— To be done —
A – In the forum question on floating-point output for the 68000, which test value did the poster enter on the float-to-hex website?
B – In one to three sentences, explain why the poster of the forum question on floating-point output for the 68000 says the website's breakdown seems like circular logic.
C – From the forum question on floating-point output for the 68000, write out the part that opens with the words containing "The thing is, this" and closes with "to do clearer.".

— Extract provided —
::::

How to create floating point functions without a coprocessor

Question

I've been trying to create a library for the Motorola 68000 (the original, without a floating point coprocessor) that can convert a binary32 floating point value to text that can be displayed on-screen. I was using this website which converts floats to hex to get a breakdown of the logic. Here's my output on that website with the test value 0x3E400000:

0x3e400000
  3      e       4       0      0       0       0        0
0011   1110    0100    0000    0000    0000    0000    0000
0   01111100    10000000000000000000000
sign    exponent    mantissa
+1  124 1.10000000000000000000000 (binary)
+1 *    2^(124 - 127) * 1.5
+1 *    0.125000000 *   1.5

The thing is, this all seems like circular logic. Without a floating point coprocessor how would you calculate and store 2^-3 or 1.5? Wouldn't each of those need to be run through the same routine as your input, and so on?

This is what I have in my assembly code if it helps. If there are instructions you don't recognize, I've created macros to help me out and I've explained them in the comments. Maybe this will make what I'm trying to do clearer.

Float2Text:
    ;input: d0
    ;clobbers d1
    pushRegs d2-d7  ;MOVEM.L D2-D7,-(SP)
    MOVEQ.L #0,D7
    MOVEQ.L #0,D6
    MOVEQ.L #0,D5
    MOVEQ.L #0,D4
    
    
    CLX             ;ANDI #%00001111,CCR
    MOVE.L D0,D2
    ROXL.L D0
    ROXL.L D7       ;TRANSFER SIGN BIT INTO D7
    
    SWAP D0
    ROR.W #8,D0     ;GET EXPONENT INTO BOTTOM BYTE
    CMP.B #0,D0
    BEQ .isZero
    CMP.B #%11111111,D0
    BEQ .isInfinity
    
    SUB.B #127,D0
    ;THIS IS THE UNBIASED EXPONENT OF 2
    
    ;NOW WE HAVE THE EXPONENT IN D0, AND THE SIGN BIT IN D7
    ;WE NEED TO SUM UP THE MANTISSA BITS.

::::

— Extracted records —
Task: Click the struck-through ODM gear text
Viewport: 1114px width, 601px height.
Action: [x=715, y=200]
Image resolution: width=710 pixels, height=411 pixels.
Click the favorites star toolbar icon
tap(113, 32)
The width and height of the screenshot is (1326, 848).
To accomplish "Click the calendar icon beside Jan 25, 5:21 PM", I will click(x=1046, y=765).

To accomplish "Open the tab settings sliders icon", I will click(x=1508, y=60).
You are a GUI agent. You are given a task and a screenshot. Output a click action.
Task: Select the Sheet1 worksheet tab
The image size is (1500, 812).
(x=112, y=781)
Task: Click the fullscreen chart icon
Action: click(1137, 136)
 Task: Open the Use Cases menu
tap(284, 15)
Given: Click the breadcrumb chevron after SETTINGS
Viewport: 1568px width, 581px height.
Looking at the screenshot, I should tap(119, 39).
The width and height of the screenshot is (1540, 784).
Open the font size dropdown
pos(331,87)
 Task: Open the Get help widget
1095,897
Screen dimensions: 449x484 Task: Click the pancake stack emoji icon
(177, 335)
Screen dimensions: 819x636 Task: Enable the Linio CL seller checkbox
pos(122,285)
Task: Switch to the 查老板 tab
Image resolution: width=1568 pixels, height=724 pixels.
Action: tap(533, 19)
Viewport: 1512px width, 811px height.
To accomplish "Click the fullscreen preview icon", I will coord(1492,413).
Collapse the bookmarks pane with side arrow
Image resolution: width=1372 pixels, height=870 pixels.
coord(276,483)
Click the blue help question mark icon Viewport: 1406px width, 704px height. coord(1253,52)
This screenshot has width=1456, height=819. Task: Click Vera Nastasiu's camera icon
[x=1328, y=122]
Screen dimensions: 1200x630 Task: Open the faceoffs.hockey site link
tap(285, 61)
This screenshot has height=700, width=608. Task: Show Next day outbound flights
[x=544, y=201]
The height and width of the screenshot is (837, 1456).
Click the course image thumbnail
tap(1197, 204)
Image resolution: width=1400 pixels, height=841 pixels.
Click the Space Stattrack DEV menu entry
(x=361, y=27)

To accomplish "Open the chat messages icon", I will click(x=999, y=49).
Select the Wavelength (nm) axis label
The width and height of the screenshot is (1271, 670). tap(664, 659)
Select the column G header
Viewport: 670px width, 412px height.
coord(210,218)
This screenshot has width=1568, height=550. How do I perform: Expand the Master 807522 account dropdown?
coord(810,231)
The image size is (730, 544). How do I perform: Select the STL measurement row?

::::

— Responses by task —
A – 0x3E400000

B – Without a floating point coprocessor, the poster doesn't see how to calculate and store values like 2^-3 or 1.5. Each of those seems to need the same conversion routine as the input, and so on.

C –
The thing is, this all seems like circular logic. Without a floating point coprocessor how would you calculate and store 2^-3 or 1.5? Wouldn't each of those need to be run through the same routine as your input, and so on?

This is what I have in my assembly code if it helps. If there are instructions you don't recognize, I've created macros to help me out and I've explained them in the comments. Maybe this will make what I'm trying to do clearer.